Is this the end of Brazil and Cuba's friendship?

Cuban doctors waiting to meet president Miguel Diaz-Canel after landing in Havana on the 23rd of November
Thousands of Cuban Doctors have begun to leave Brazil on the Cuban government’s orders after comments from Brazil’s new far-right president Jair Bolsonaro prompted Cuba’s government to terminate a cooperation agreement. Brazilian mayors have warned that up to 30 million people are going to be left without healthcare.

Brazil’s government is now scrambling to replace the 8300 vacancies, but this is proving difficult, many of the Cuban doctors were working in remote or rural areas where local doctors refused to work.

Healthcare is Cuba’s most lucrative export, the ‘more doctors’ or ‘Mas Medicos’ program operate in 67 countries and makes the country 11 billion dollars a year, in 2013, Cuba began sending doctors to Brazil under this program. However, after Bolsonaro’s win, in a statement which the Cuban Health Ministry called “contemptuous and threatening”, Bolsonaro stated that the four-year-old agreement between the two countries and the World Health Organisation (WHO) could only continue if doctors were allowed to bring their families and if the Cuban government received none of their salaries. He also raised questions about the doctor’s qualifications, saying that doctors should have to provide their medical credentials by getting their diplomas validated in Brazil.

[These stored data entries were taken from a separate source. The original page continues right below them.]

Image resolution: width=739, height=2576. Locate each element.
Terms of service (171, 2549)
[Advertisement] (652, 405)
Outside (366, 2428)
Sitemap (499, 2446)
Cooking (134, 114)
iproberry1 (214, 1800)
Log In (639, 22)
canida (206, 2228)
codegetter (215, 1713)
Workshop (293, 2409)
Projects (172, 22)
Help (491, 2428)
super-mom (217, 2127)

This is an example of international conflict because it is a disagreement between two different nation states. The two countries were once close but the termination of this program signals the deterioration of relations between Cuba and Brazil. In 2008 Brazilian president Luiz Inacio Lula da Silva met with Fidel Castro to try and engage communist-run Cuba in increased trade and investment and wanted to be the country to help Cuba with its transition from Fidel Castro’s leadership to a new leader and, at the time the Brazilian Foreign ministry stated that they wanted to; “provide the Cubans with a level of comfort in the transition ahead by not being confrontational like the United States.”

Things have certainly changed since then, now, instead of a president who admired Catro’s 1959 leftist revolution, Brazil has a president who has called Brazil’s military dictatorship “glorious” and who an admirer of US President Donald Trump.


Given the political direction Brazil is taking and Bolsonaro’s confrontational ‘Trump like’ diplomacy style, the future of Cuban and Brazilian relations looks bleak. The cutting of the ‘more doctors’ program in Brazil could have disastrous effects for Cuba as it is such as large part of the countries GDP.